Retype the listing below line for line, without changing any character.

--- START SUPPLIED ENTRIES ---

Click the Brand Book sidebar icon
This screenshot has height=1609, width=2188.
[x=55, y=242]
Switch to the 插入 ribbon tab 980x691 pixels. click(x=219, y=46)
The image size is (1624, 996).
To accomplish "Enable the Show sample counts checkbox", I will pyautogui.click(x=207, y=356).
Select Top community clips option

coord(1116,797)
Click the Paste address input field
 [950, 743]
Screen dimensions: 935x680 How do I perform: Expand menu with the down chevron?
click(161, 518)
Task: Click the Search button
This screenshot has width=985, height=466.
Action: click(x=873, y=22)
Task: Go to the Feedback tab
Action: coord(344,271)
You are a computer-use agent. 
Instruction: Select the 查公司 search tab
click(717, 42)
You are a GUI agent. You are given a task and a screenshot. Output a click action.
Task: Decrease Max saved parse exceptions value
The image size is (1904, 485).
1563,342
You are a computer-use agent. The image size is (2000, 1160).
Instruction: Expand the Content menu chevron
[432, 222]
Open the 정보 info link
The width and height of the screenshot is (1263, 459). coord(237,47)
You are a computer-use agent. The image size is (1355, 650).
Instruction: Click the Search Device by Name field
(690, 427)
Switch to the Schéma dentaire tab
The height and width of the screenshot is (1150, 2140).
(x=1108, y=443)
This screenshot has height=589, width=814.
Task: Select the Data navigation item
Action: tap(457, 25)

--- END SUPPLIED ENTRIES ---

CORRECT RESPONSE:
Click the Brand Book sidebar icon
This screenshot has height=1609, width=2188.
[x=55, y=242]
Switch to the 插入 ribbon tab 980x691 pixels. click(x=219, y=46)
The image size is (1624, 996).
To accomplish "Enable the Show sample counts checkbox", I will pyautogui.click(x=207, y=356).
Select Top community clips option

coord(1116,797)
Click the Paste address input field
 [950, 743]
Screen dimensions: 935x680 How do I perform: Expand menu with the down chevron?
click(161, 518)
Task: Click the Search button
This screenshot has width=985, height=466.
Action: click(x=873, y=22)
Task: Go to the Feedback tab
Action: coord(344,271)
You are a computer-use agent. 
Instruction: Select the 查公司 search tab
click(717, 42)
You are a GUI agent. You are given a task and a screenshot. Output a click action.
Task: Decrease Max saved parse exceptions value
The image size is (1904, 485).
1563,342
You are a computer-use agent. The image size is (2000, 1160).
Instruction: Expand the Content menu chevron
[432, 222]
Open the 정보 info link
The width and height of the screenshot is (1263, 459). coord(237,47)
You are a computer-use agent. The image size is (1355, 650).
Instruction: Click the Search Device by Name field
(690, 427)
Switch to the Schéma dentaire tab
The height and width of the screenshot is (1150, 2140).
(x=1108, y=443)
This screenshot has height=589, width=814.
Task: Select the Data navigation item
Action: tap(457, 25)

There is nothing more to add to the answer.